** start Provided information **

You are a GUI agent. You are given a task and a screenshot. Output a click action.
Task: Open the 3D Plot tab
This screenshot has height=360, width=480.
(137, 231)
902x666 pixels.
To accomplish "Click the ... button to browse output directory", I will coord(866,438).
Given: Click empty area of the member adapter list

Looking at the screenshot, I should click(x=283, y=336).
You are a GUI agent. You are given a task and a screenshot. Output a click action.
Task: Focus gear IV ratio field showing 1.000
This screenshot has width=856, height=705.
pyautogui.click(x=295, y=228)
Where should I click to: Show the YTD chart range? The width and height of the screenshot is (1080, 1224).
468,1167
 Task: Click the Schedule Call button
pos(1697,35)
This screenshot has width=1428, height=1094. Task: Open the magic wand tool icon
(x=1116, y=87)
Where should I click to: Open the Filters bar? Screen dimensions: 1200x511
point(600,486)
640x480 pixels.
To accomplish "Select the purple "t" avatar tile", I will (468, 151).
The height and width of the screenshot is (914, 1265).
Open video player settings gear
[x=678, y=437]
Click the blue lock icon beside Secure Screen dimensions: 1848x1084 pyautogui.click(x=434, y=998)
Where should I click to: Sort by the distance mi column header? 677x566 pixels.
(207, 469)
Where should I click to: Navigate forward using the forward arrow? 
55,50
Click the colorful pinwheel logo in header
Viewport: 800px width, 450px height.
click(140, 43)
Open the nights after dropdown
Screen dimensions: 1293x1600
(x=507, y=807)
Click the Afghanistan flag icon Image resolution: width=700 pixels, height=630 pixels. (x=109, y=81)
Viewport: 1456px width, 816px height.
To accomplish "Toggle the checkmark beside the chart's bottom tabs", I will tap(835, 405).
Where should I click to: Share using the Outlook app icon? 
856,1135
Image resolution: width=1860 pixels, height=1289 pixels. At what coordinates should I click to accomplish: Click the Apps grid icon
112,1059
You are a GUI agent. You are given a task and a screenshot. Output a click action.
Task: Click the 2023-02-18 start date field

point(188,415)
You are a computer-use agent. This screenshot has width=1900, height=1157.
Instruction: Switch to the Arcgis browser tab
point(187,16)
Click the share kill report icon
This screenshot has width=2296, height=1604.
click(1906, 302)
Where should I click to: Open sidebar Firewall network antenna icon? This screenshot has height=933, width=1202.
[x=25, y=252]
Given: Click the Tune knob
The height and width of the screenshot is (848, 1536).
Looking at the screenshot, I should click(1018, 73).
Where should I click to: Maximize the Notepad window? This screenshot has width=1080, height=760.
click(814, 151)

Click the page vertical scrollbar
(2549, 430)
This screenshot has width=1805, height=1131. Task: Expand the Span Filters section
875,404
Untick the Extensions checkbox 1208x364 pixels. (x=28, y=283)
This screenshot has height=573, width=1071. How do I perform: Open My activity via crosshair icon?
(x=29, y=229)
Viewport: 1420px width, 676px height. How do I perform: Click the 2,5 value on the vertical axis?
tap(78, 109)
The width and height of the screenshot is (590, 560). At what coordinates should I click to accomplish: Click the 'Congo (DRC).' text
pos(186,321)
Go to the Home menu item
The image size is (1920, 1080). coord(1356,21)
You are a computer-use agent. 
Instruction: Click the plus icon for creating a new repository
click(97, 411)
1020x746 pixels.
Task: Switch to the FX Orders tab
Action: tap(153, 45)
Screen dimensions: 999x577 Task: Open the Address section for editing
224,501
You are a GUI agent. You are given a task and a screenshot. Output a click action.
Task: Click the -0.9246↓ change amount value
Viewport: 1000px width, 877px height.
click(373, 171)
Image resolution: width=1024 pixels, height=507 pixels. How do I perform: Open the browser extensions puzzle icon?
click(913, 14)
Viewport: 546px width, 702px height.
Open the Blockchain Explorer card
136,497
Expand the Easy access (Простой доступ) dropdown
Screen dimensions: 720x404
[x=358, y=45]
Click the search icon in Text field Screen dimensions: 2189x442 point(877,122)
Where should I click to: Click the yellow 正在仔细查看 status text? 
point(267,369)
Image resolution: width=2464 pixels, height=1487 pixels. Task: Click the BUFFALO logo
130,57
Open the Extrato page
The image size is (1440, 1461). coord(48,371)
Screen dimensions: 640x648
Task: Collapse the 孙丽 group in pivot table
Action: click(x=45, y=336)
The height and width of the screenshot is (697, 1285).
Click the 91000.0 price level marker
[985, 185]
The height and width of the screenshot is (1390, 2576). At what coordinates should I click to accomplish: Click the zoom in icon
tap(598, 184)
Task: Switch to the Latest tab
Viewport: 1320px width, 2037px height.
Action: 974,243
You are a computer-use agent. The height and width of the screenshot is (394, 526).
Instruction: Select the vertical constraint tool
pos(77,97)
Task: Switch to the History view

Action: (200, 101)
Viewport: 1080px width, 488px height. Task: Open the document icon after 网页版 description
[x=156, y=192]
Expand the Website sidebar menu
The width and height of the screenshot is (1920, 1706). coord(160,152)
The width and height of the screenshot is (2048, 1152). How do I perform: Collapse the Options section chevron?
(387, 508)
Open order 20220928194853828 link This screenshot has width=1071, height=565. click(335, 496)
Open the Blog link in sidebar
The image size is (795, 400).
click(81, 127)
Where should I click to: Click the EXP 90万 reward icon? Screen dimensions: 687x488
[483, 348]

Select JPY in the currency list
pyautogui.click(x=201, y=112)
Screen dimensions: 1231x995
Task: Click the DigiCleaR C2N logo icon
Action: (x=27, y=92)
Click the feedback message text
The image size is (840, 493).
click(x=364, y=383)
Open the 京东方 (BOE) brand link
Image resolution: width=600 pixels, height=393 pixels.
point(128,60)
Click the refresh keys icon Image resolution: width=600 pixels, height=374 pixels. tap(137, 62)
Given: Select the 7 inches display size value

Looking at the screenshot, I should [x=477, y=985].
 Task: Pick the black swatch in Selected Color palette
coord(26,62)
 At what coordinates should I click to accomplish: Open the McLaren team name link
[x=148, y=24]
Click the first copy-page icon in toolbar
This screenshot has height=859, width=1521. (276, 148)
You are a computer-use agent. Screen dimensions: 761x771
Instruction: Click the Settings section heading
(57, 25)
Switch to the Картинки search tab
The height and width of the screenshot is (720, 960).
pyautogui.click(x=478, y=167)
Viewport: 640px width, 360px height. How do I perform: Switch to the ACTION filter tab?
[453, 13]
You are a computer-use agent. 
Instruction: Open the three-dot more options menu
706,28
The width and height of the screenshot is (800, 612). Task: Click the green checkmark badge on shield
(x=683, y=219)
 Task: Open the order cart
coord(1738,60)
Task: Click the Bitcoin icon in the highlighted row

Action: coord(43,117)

** end Provided information **

▸ **The task**: Retype all of the records above line for line, with every character, space, and line break unchanged.

▸ **Response to the exercise**:
You are a GUI agent. You are given a task and a screenshot. Output a click action.
Task: Open the 3D Plot tab
This screenshot has height=360, width=480.
(137, 231)
902x666 pixels.
To accomplish "Click the ... button to browse output directory", I will coord(866,438).
Given: Click empty area of the member adapter list

Looking at the screenshot, I should click(x=283, y=336).
You are a GUI agent. You are given a task and a screenshot. Output a click action.
Task: Focus gear IV ratio field showing 1.000
This screenshot has width=856, height=705.
pyautogui.click(x=295, y=228)
Where should I click to: Show the YTD chart range? The width and height of the screenshot is (1080, 1224).
468,1167
 Task: Click the Schedule Call button
pos(1697,35)
This screenshot has width=1428, height=1094. Task: Open the magic wand tool icon
(x=1116, y=87)
Where should I click to: Open the Filters bar? Screen dimensions: 1200x511
point(600,486)
640x480 pixels.
To accomplish "Select the purple "t" avatar tile", I will (468, 151).
The height and width of the screenshot is (914, 1265).
Open video player settings gear
[x=678, y=437]
Click the blue lock icon beside Secure Screen dimensions: 1848x1084 pyautogui.click(x=434, y=998)
Where should I click to: Sort by the distance mi column header? 677x566 pixels.
(207, 469)
Where should I click to: Navigate forward using the forward arrow? 
55,50
Click the colorful pinwheel logo in header
Viewport: 800px width, 450px height.
click(140, 43)
Open the nights after dropdown
Screen dimensions: 1293x1600
(x=507, y=807)
Click the Afghanistan flag icon Image resolution: width=700 pixels, height=630 pixels. (x=109, y=81)
Viewport: 1456px width, 816px height.
To accomplish "Toggle the checkmark beside the chart's bottom tabs", I will tap(835, 405).
Where should I click to: Share using the Outlook app icon? 
856,1135
Image resolution: width=1860 pixels, height=1289 pixels. At what coordinates should I click to accomplish: Click the Apps grid icon
112,1059
You are a GUI agent. You are given a task and a screenshot. Output a click action.
Task: Click the 2023-02-18 start date field

point(188,415)
You are a computer-use agent. This screenshot has width=1900, height=1157.
Instruction: Switch to the Arcgis browser tab
point(187,16)
Click the share kill report icon
This screenshot has width=2296, height=1604.
click(1906, 302)
Where should I click to: Open sidebar Firewall network antenna icon? This screenshot has height=933, width=1202.
[x=25, y=252]
Given: Click the Tune knob
The height and width of the screenshot is (848, 1536).
Looking at the screenshot, I should click(1018, 73).
Where should I click to: Maximize the Notepad window? This screenshot has width=1080, height=760.
click(814, 151)

Click the page vertical scrollbar
(2549, 430)
This screenshot has width=1805, height=1131. Task: Expand the Span Filters section
875,404
Untick the Extensions checkbox 1208x364 pixels. (x=28, y=283)
This screenshot has height=573, width=1071. How do I perform: Open My activity via crosshair icon?
(x=29, y=229)
Viewport: 1420px width, 676px height. How do I perform: Click the 2,5 value on the vertical axis?
tap(78, 109)
The width and height of the screenshot is (590, 560). At what coordinates should I click to accomplish: Click the 'Congo (DRC).' text
pos(186,321)
Go to the Home menu item
The image size is (1920, 1080). coord(1356,21)
You are a computer-use agent. 
Instruction: Click the plus icon for creating a new repository
click(97, 411)
1020x746 pixels.
Task: Switch to the FX Orders tab
Action: tap(153, 45)
Screen dimensions: 999x577 Task: Open the Address section for editing
224,501
You are a GUI agent. You are given a task and a screenshot. Output a click action.
Task: Click the -0.9246↓ change amount value
Viewport: 1000px width, 877px height.
click(373, 171)
Image resolution: width=1024 pixels, height=507 pixels. How do I perform: Open the browser extensions puzzle icon?
click(913, 14)
Viewport: 546px width, 702px height.
Open the Blockchain Explorer card
136,497
Expand the Easy access (Простой доступ) dropdown
Screen dimensions: 720x404
[x=358, y=45]
Click the search icon in Text field Screen dimensions: 2189x442 point(877,122)
Where should I click to: Click the yellow 正在仔细查看 status text? 
point(267,369)
Image resolution: width=2464 pixels, height=1487 pixels. Task: Click the BUFFALO logo
130,57
Open the Extrato page
The image size is (1440, 1461). coord(48,371)
Screen dimensions: 640x648
Task: Collapse the 孙丽 group in pivot table
Action: click(x=45, y=336)
The height and width of the screenshot is (697, 1285).
Click the 91000.0 price level marker
[985, 185]
The height and width of the screenshot is (1390, 2576). At what coordinates should I click to accomplish: Click the zoom in icon
tap(598, 184)
Task: Switch to the Latest tab
Viewport: 1320px width, 2037px height.
Action: 974,243
You are a computer-use agent. The height and width of the screenshot is (394, 526).
Instruction: Select the vertical constraint tool
pos(77,97)
Task: Switch to the History view

Action: (200, 101)
Viewport: 1080px width, 488px height. Task: Open the document icon after 网页版 description
[x=156, y=192]
Expand the Website sidebar menu
The width and height of the screenshot is (1920, 1706). coord(160,152)
The width and height of the screenshot is (2048, 1152). How do I perform: Collapse the Options section chevron?
(387, 508)
Open order 20220928194853828 link This screenshot has width=1071, height=565. click(335, 496)
Open the Blog link in sidebar
The image size is (795, 400).
click(81, 127)
Where should I click to: Click the EXP 90万 reward icon? Screen dimensions: 687x488
[483, 348]

Select JPY in the currency list
pyautogui.click(x=201, y=112)
Screen dimensions: 1231x995
Task: Click the DigiCleaR C2N logo icon
Action: (x=27, y=92)
Click the feedback message text
The image size is (840, 493).
click(x=364, y=383)
Open the 京东方 (BOE) brand link
Image resolution: width=600 pixels, height=393 pixels.
point(128,60)
Click the refresh keys icon Image resolution: width=600 pixels, height=374 pixels. tap(137, 62)
Given: Select the 7 inches display size value

Looking at the screenshot, I should [x=477, y=985].
 Task: Pick the black swatch in Selected Color palette
coord(26,62)
 At what coordinates should I click to accomplish: Open the McLaren team name link
[x=148, y=24]
Click the first copy-page icon in toolbar
This screenshot has height=859, width=1521. (276, 148)
You are a computer-use agent. Screen dimensions: 761x771
Instruction: Click the Settings section heading
(57, 25)
Switch to the Картинки search tab
The height and width of the screenshot is (720, 960).
pyautogui.click(x=478, y=167)
Viewport: 640px width, 360px height. How do I perform: Switch to the ACTION filter tab?
[453, 13]
You are a computer-use agent. 
Instruction: Open the three-dot more options menu
706,28
The width and height of the screenshot is (800, 612). Task: Click the green checkmark badge on shield
(x=683, y=219)
 Task: Open the order cart
coord(1738,60)
Task: Click the Bitcoin icon in the highlighted row

Action: coord(43,117)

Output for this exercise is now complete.